Réunion du 1er décembre 2010 à 14h00
Commission spéciale chargée d'examiner le projet de loi relatif à la bioéthique

Emmanuelle Prada-Bordenave, directrice générale de l'Agence de la biomédecine :

Sur la centaine d'autorisations délivrées par l'Agence de biomédecine, madame Aurillac, il faut distinguer entre les protocoles de recherche et les demandes de conservation et d'importation. Un projet donné pouvant faire l'objet de trois demandes, et donc de trois décisions, le nombre d'autorisations est supérieur à celui des projets de recherche. La France compte une trentaine d'équipes dont le projet a été autorisé et une petite quarantaine de projets en cours. Lorsqu'il se heurte au refus d'autorisation de l'Agence, un projet de recherche arrête là son parcours. À l'inverse, il nous est arrivé de retirer des autorisations à des équipes qui avaient abandonné leur projet initial, afin d'assurer la traçabilité des cellules souches embryonnaires.

Plus généralement, l'Agence a mis en place un dispositif permettant d'assurer le suivi et la traçabilité des cellules différenciées et des cellules souches embryonnaires humaines. Une mission d'inspection de l'Agence se rend dans les laboratoires un an après la délivrance de l'autorisation, et les équipes de recherche doivent nous adresser chaque année un bilan de leurs travaux.

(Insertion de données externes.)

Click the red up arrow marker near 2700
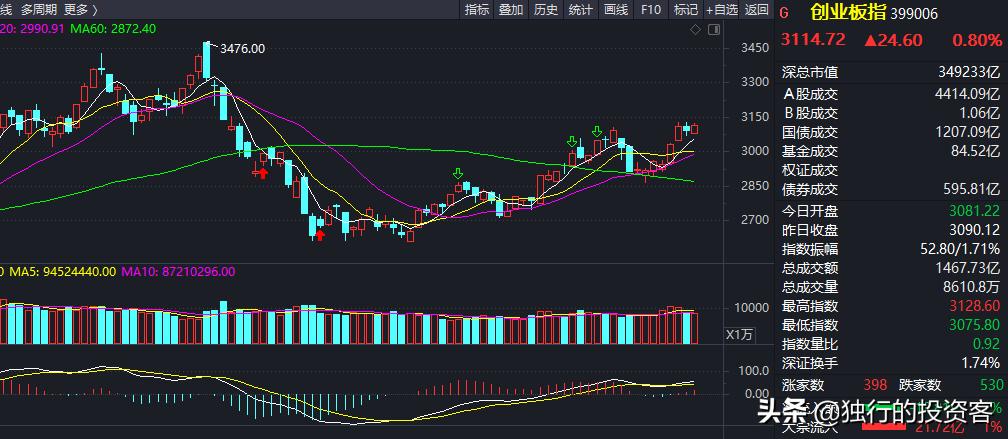(x=320, y=235)
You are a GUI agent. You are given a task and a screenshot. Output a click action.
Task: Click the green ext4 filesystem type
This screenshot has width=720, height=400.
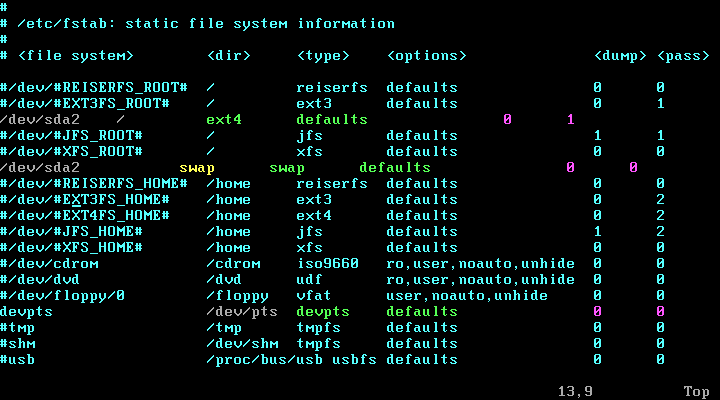224,120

Je n'ai pas, en tant que fonctionnaire de la République, à avoir de position personnelle sur la question du transfert d'embryon post mortem.

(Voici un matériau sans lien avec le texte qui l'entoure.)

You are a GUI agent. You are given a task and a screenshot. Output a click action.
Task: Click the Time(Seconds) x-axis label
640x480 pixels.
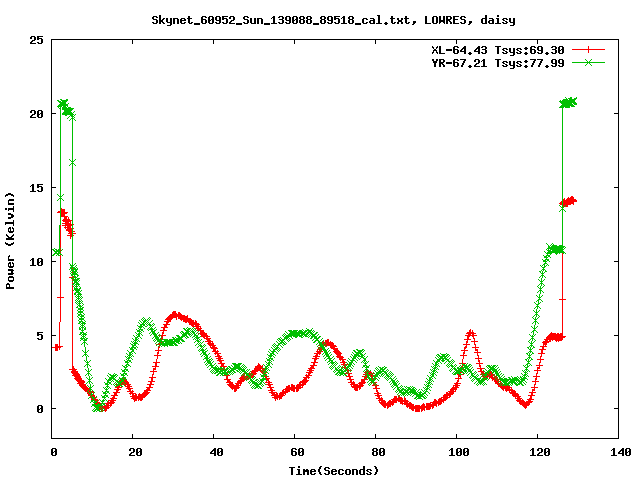pyautogui.click(x=334, y=470)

Il est rare qu'un projet qui nous semble trop « en dehors des clous » parvienne jusqu'au conseil d'orientation. Grâce au conseil, l'Agence est parvenue à donner de cette loi une interprétation conforme à l'intention du législateur de 2004 telle qu'elle se dégage des débats législatifs. Ceux-ci attestaient notamment de sa volonté qu'il y ait en France des recherches sur les cellules souches embryonnaires et indiquaient lesquelles : c'est ce qui nous a guidés au moment d'accorder ou de refuser des autorisations.

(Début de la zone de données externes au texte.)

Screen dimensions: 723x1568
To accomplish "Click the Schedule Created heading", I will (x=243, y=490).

Que la recherche porte sur des cellules embryonnaires ou sur l'embryon in toto, il faut savoir que l'embryon est toujours détruit – « lysé », comme disent les chercheurs. On ne peut faire autrement pour dériver une lignée de cellules souches embryonnaires. Beaucoup des lignées sur lesquels nos chercheurs travaillent sont anciennes, certaines datant de 1998. Elles sont utilisées dans le monde entier, ce qui permet de comparer les résultats. Quant aux recherches sur l'embryon in toto, elles entraînent aussi sa destruction. Ces dernières devraient nous éclairer sur les premières phases de développement de l'embryon, ce qui pourrait permettre d'améliorer les résultats de la PMA – aujourd'hui de 30 %, ce qui est plutôt un bon résultat, sachant que la fertilité naturelle ne dépasse pas 25 %. Elles présentent aussi l'intérêt, d'aider à comprendre les mutations génétiques ou chromosomiques qui interviennent sans raison apparente au tout début du développement embryonnaire, et même des mécanismes normaux, comme celui qui préside à l'inactivation de l'un des deux chromosomes X chez la fille. La compréhension de l'activation ou non de certains gènes et chromosomes permettra peut-être de parvenir un jour à inactiver un chromosome en trop, comme dans le cas de la trisomie 21.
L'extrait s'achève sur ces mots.